▸ **Set exercise**:
Turn the listing below into a numbered list with one line per item, skipping any blank lines and leaving out the pictures.
● ● ●
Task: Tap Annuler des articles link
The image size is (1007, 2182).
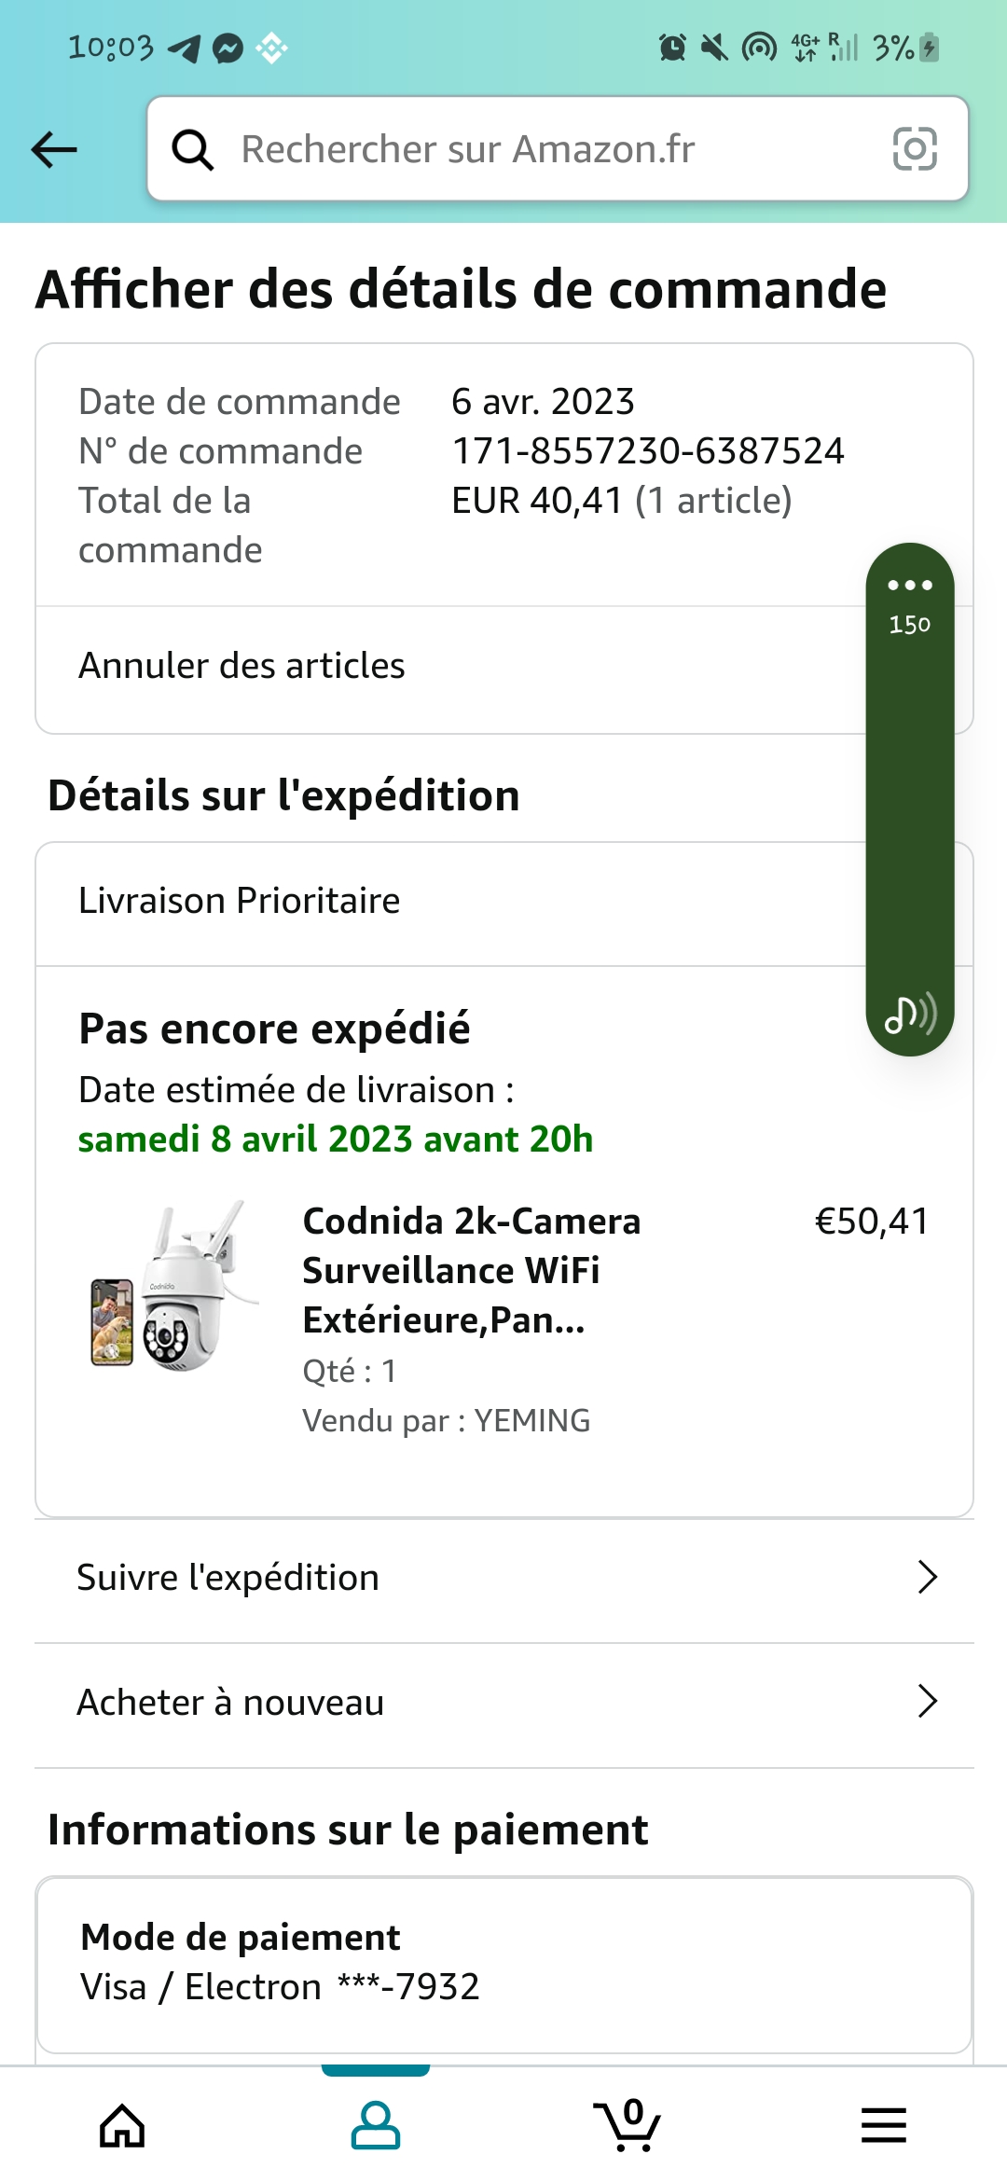Action: pyautogui.click(x=241, y=666)
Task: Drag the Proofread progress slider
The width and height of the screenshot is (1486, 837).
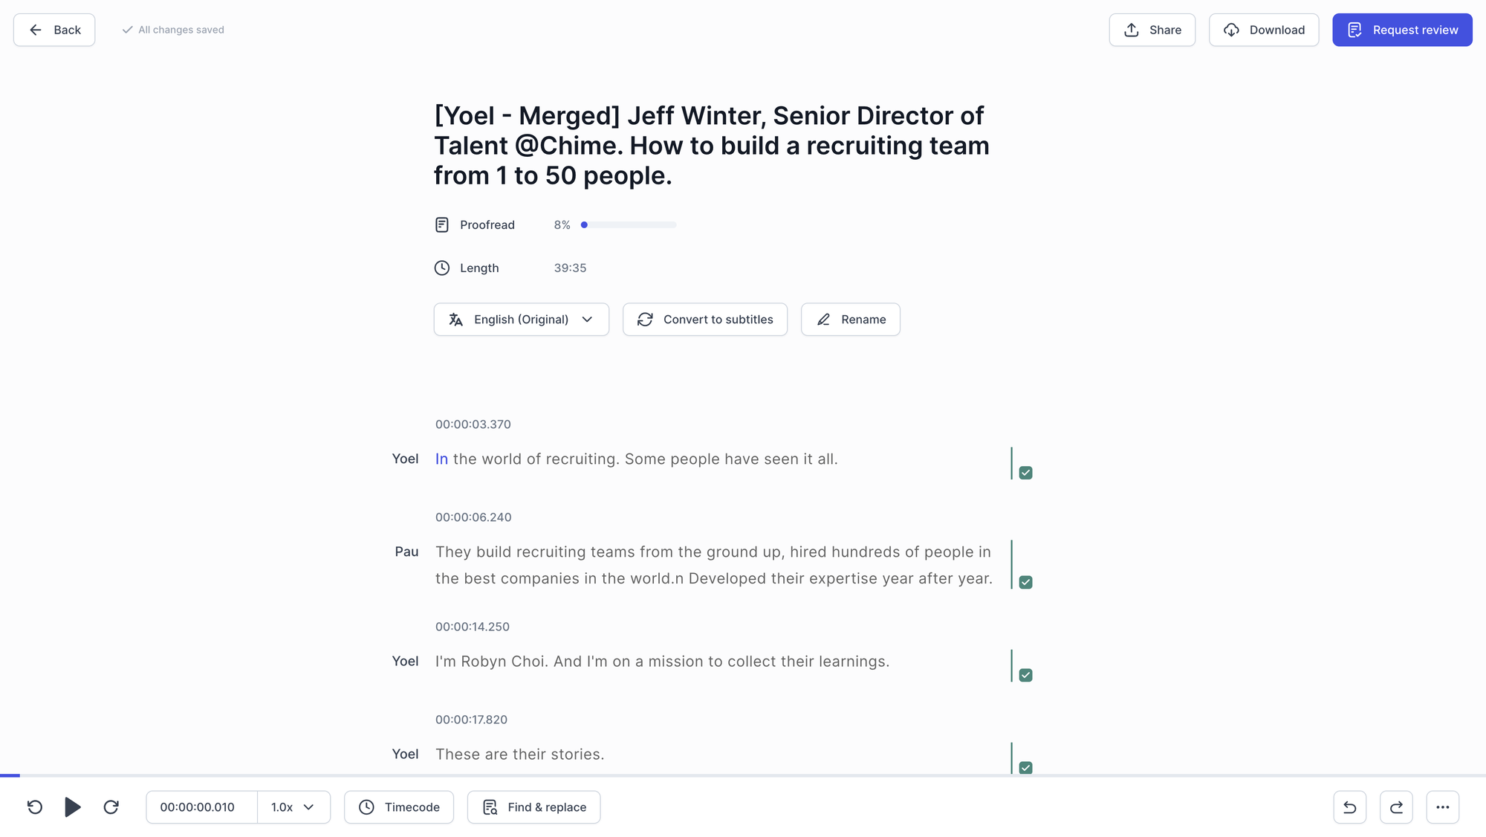Action: 584,224
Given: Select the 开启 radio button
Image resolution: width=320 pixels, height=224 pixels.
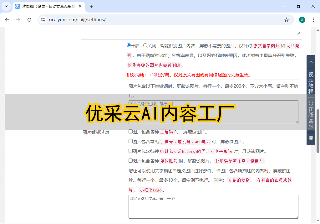Looking at the screenshot, I should point(129,45).
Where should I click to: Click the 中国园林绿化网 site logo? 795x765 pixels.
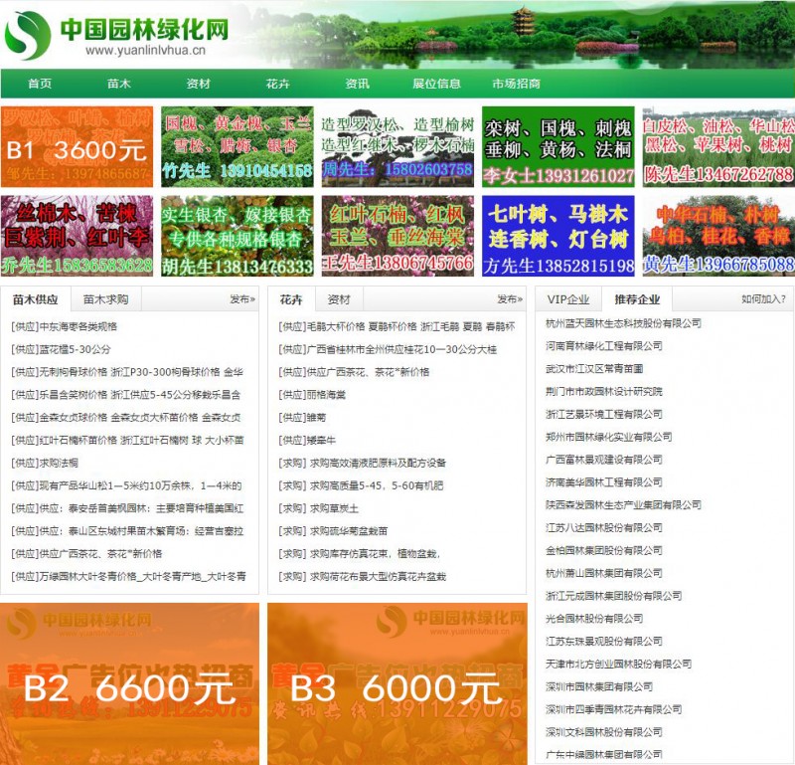pyautogui.click(x=117, y=35)
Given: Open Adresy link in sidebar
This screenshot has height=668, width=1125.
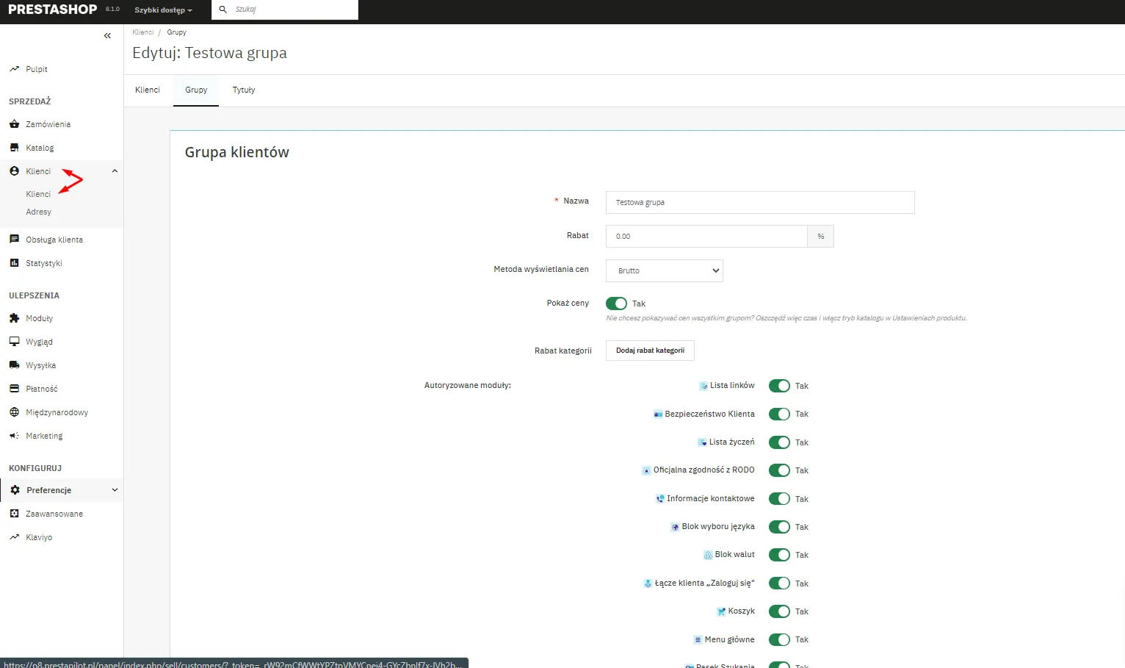Looking at the screenshot, I should [x=39, y=212].
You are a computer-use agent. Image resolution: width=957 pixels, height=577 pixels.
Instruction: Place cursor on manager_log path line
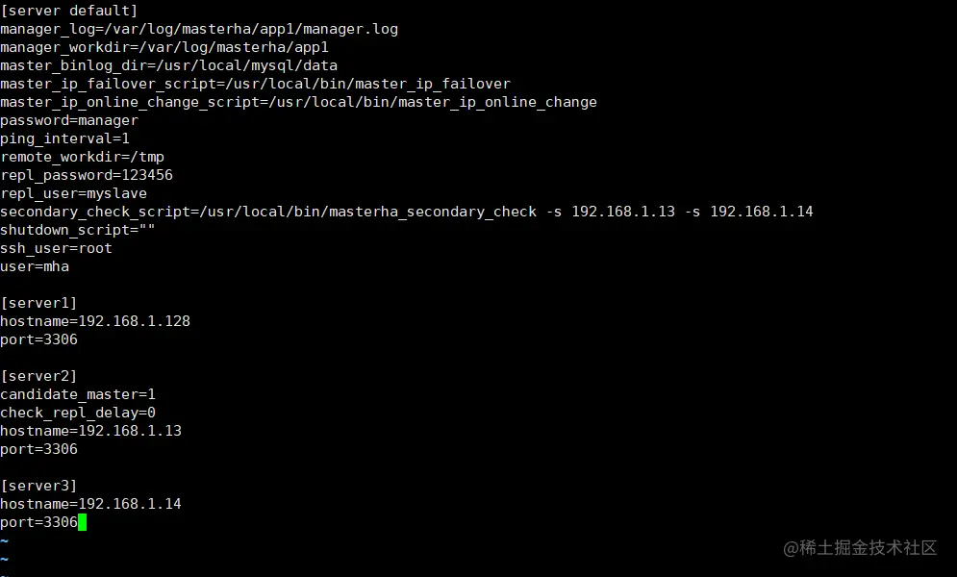click(199, 29)
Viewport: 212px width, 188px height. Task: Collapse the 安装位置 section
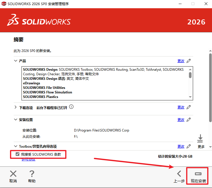pyautogui.click(x=16, y=120)
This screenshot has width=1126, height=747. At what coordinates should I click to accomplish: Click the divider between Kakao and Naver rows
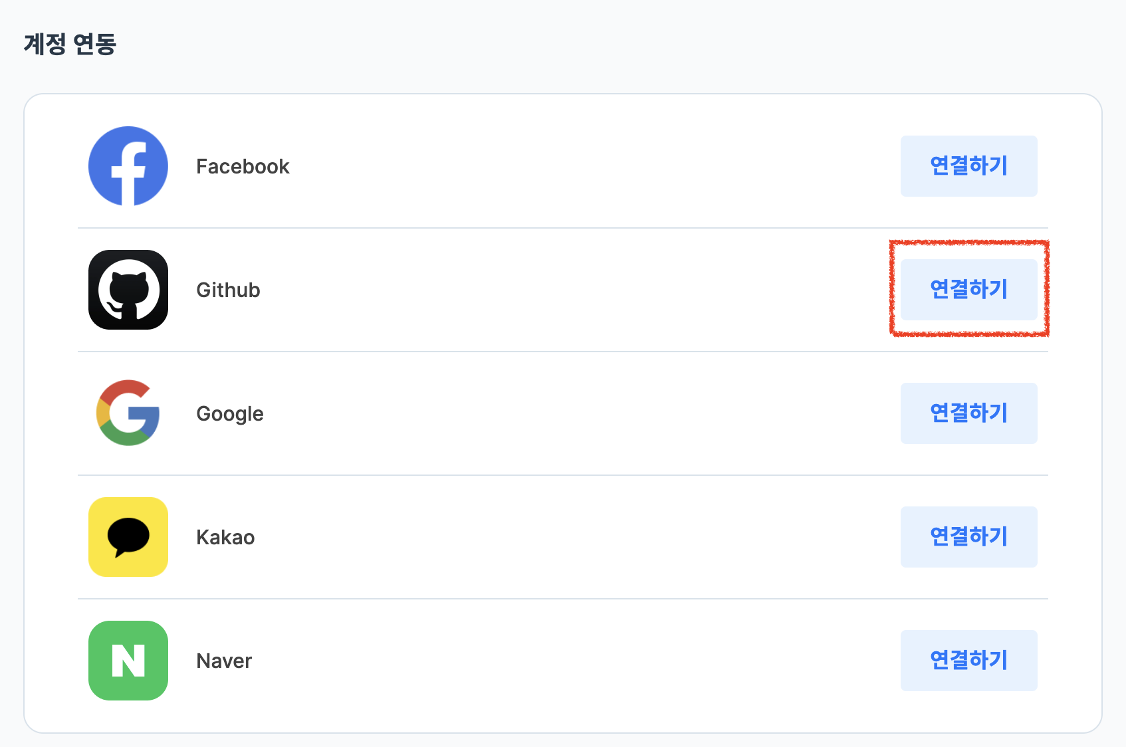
● ● ●
▸ **Reply to the exercise**:
1. Task: Tap Annuler des articles link
2. The image size is (1007, 2182).
3. Action: pyautogui.click(x=241, y=666)
4. Task: Drag the Proofread progress slider
5. The width and height of the screenshot is (1486, 837).
6. Action: 584,224
7. Given: Select the 开启 radio button
8. Image resolution: width=320 pixels, height=224 pixels.
9. Looking at the screenshot, I should point(129,45).
10. Where should I click to: Click the 中国园林绿化网 site logo? 795x765 pixels.
11. pyautogui.click(x=117, y=35)
12. Given: Open Adresy link in sidebar
13. This screenshot has height=668, width=1125.
14. Looking at the screenshot, I should [x=39, y=212].
15. You are a computer-use agent. Image resolution: width=957 pixels, height=577 pixels.
16. Instruction: Place cursor on manager_log path line
17. click(199, 29)
18. Viewport: 212px width, 188px height. Task: Collapse the 安装位置 section
19. pyautogui.click(x=16, y=120)
20. This screenshot has width=1126, height=747. At what coordinates should I click to accomplish: Click the divider between Kakao and Naver rows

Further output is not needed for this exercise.